• Stored items:
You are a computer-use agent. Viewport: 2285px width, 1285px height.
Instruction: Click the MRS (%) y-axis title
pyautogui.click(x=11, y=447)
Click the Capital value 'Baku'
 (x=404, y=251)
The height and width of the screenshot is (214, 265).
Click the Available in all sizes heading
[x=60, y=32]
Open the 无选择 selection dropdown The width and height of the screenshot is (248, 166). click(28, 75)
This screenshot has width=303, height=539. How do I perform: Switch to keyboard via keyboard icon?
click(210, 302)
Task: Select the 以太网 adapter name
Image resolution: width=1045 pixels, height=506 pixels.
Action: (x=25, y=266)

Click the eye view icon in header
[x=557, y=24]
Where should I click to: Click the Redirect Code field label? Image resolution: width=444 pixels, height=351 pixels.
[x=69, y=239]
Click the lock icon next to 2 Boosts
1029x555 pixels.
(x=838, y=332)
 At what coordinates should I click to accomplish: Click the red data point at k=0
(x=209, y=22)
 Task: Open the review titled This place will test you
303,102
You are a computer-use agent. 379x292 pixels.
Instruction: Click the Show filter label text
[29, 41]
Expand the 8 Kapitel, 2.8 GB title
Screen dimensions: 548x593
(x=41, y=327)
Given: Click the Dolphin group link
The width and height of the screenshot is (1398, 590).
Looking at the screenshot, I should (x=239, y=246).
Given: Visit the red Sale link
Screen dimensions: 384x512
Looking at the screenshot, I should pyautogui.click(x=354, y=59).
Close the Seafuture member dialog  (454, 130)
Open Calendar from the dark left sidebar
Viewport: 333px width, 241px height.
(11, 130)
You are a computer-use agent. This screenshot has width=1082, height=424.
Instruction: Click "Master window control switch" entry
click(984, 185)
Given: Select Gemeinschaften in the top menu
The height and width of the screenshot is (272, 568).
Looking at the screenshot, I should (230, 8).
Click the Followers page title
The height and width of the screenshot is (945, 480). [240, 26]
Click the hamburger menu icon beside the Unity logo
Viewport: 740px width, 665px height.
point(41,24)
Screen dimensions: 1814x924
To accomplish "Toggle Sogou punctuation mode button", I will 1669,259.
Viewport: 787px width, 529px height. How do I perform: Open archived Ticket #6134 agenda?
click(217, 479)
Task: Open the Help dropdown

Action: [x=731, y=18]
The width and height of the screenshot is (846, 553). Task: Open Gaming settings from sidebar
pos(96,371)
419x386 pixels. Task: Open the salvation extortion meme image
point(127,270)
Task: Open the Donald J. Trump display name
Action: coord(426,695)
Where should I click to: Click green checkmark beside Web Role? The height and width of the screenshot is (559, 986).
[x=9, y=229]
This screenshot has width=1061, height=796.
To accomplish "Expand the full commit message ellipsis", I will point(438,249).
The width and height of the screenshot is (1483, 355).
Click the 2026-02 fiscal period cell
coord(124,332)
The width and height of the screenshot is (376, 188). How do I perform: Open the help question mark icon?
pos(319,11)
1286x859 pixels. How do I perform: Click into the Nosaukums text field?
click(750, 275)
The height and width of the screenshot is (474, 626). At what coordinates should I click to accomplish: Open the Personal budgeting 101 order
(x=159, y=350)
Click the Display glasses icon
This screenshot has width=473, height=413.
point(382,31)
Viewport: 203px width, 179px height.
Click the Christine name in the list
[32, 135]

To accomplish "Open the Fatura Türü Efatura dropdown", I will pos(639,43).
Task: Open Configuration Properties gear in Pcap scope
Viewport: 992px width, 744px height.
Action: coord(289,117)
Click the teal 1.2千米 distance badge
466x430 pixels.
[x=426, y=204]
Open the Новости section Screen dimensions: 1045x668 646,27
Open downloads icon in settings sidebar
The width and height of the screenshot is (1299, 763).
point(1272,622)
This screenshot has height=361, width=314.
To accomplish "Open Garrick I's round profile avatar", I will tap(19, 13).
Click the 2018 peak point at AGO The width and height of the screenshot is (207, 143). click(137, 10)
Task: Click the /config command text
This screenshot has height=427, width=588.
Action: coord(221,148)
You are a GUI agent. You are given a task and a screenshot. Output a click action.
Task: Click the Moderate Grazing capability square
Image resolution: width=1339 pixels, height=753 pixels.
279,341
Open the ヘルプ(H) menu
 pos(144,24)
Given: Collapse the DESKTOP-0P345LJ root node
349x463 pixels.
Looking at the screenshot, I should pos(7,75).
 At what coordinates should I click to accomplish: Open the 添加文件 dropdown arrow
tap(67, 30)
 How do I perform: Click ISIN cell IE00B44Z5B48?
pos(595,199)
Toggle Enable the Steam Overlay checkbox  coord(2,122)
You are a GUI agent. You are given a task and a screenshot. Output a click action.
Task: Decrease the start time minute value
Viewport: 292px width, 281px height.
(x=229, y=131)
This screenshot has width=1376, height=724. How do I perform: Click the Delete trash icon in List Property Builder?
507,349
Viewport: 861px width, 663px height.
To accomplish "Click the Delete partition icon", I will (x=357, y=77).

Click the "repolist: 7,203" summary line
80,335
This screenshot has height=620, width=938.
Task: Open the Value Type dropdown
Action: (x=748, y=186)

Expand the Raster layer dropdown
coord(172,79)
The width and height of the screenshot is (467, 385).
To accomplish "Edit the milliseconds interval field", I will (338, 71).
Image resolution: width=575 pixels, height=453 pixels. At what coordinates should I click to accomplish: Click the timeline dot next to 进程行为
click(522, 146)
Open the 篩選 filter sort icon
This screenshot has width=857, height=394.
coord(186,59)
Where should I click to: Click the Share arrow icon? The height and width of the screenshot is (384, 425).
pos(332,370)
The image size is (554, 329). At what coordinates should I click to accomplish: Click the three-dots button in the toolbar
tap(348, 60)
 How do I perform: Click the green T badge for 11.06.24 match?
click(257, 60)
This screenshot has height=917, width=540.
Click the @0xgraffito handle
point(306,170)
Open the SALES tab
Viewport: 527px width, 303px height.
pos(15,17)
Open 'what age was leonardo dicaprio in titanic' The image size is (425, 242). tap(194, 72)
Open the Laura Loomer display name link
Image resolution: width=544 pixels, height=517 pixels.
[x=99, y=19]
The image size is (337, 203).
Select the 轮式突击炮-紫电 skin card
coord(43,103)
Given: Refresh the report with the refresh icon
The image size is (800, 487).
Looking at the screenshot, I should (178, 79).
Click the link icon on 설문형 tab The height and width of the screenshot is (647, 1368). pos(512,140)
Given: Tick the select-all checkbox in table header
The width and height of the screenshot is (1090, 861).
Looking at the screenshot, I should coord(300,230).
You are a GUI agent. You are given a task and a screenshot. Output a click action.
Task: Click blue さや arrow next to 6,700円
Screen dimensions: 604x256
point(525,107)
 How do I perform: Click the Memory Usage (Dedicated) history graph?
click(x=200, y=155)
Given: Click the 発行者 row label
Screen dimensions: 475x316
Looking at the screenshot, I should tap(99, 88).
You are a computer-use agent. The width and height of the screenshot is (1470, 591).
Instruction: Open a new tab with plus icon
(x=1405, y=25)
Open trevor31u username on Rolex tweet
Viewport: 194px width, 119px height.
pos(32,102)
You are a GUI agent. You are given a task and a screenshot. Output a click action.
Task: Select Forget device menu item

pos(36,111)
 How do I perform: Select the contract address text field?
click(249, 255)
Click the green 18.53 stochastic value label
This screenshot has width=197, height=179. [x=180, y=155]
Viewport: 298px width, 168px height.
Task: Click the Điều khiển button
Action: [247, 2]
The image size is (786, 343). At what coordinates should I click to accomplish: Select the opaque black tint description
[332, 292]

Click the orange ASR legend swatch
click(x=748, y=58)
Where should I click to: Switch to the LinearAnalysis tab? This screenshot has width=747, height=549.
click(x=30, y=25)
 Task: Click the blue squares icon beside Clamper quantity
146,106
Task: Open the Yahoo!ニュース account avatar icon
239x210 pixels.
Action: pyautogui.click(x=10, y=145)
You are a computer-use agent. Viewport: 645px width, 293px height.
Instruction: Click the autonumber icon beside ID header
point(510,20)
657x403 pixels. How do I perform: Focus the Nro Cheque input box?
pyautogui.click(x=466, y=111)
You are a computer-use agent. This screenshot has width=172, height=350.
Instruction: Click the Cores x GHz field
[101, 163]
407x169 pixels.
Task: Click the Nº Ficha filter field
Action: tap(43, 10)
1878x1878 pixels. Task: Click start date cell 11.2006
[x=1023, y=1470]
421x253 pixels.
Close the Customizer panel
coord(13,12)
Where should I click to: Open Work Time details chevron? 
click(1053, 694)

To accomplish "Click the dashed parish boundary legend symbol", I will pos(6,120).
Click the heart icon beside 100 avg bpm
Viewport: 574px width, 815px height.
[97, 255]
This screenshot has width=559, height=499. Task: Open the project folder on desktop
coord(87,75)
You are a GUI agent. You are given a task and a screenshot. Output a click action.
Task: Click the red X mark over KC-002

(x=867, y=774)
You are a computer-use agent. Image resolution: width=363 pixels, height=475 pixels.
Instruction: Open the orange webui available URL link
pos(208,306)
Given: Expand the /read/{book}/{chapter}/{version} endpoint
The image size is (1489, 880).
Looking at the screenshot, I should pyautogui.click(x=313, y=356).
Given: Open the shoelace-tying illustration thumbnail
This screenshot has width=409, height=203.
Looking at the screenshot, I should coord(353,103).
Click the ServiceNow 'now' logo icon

• TASK PROMPT:
Set down, from the entries above, exactly the lines from the one with "You are a computer-use agent. Image" up to and including the one with "Given: Expand the", and no other lines.

• SOLUTION TO THIS TASK:
You are a computer-use agent. Image resolution: width=363 pixels, height=475 pixels.
Instruction: Open the orange webui available URL link
pos(208,306)
Given: Expand the /read/{book}/{chapter}/{version} endpoint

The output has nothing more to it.